Here is the problem with venture capital: A lot of startups think they should be VC-funded, but are fundamentally not set up for it.
When you raise venture capital, the simple and common assumption is that your company needs to grow 10x in its valuation over a 5–7 year time frame.
Most companies (and interestingly a lot of companies which participate in incubators, accelerators and some who subsequently raise VC money) have no real path to this level of growth.
Let’s dissect this a bit:
Say you raise $5M on a $20M pre/$25M post money valuation (which by the way is a fairly typical smaller Series A these days). To make this investment work, your VCs will need to see you exit with at least a $200M — $250M valuation.

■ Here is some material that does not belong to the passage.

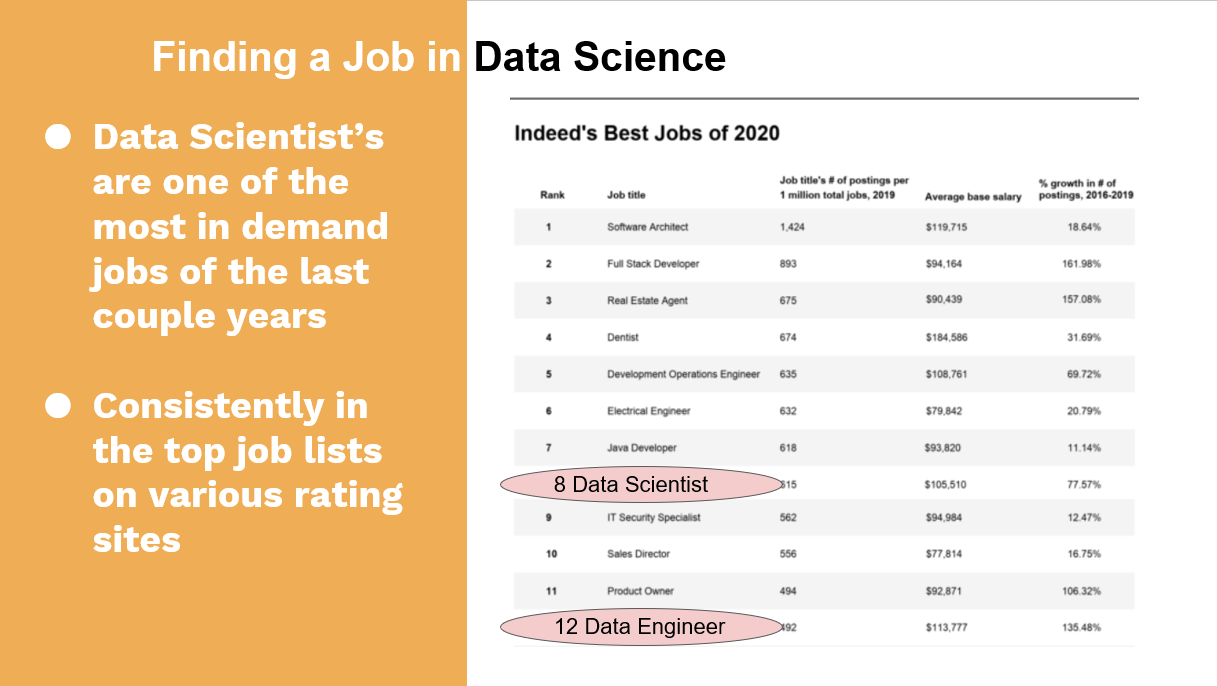Click the 'Job title' column header

[x=626, y=195]
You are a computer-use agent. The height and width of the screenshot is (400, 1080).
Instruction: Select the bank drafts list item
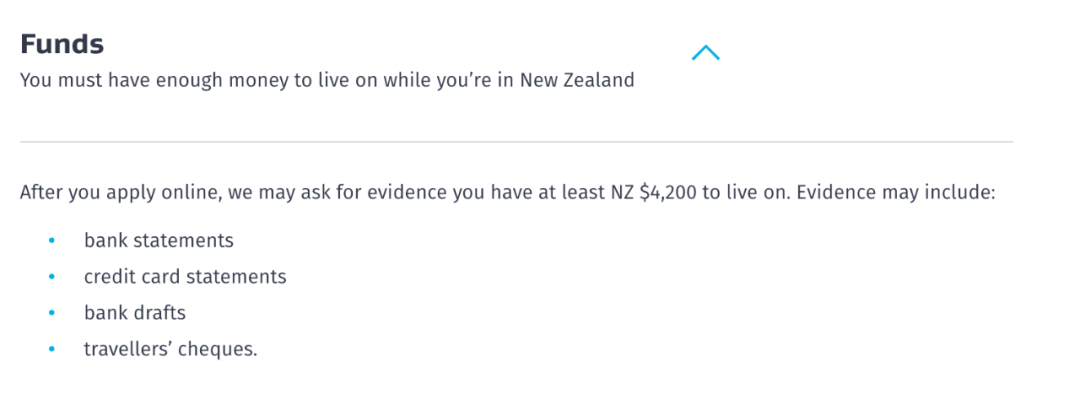135,313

A quarter of a billion dollar valuation is a tall order!
To get there, you will need to drive your company in a very specific direction: Very aggressive growth of your core metrics, often initially at the cost of growing your bottom line and the aim to “switch the flip” sometime later in the game to generate the profits which will see you through to this kind of a valuation.
The problem with this is, that 99% of companies are simple not set up for this.
They are often amazing businesses which can create incredible returns for their stakeholders, but they are fundamentally businesses which should focus on driving revenue and profits; not valuations.
Therefore venture capital, as much as it is being talked about and how ever cool it seems to be, is typically not the right form of capital for most companies.
Sadly, too many companies, which are simply not right for VC money, waste precious time and resources in chasing venture capital dollars.
Now might be a great time to step back from the daily grind and ask yourself what kind of business you really are. And once you know — figure out what that means in terms of your growth, your capital needs and your strategy.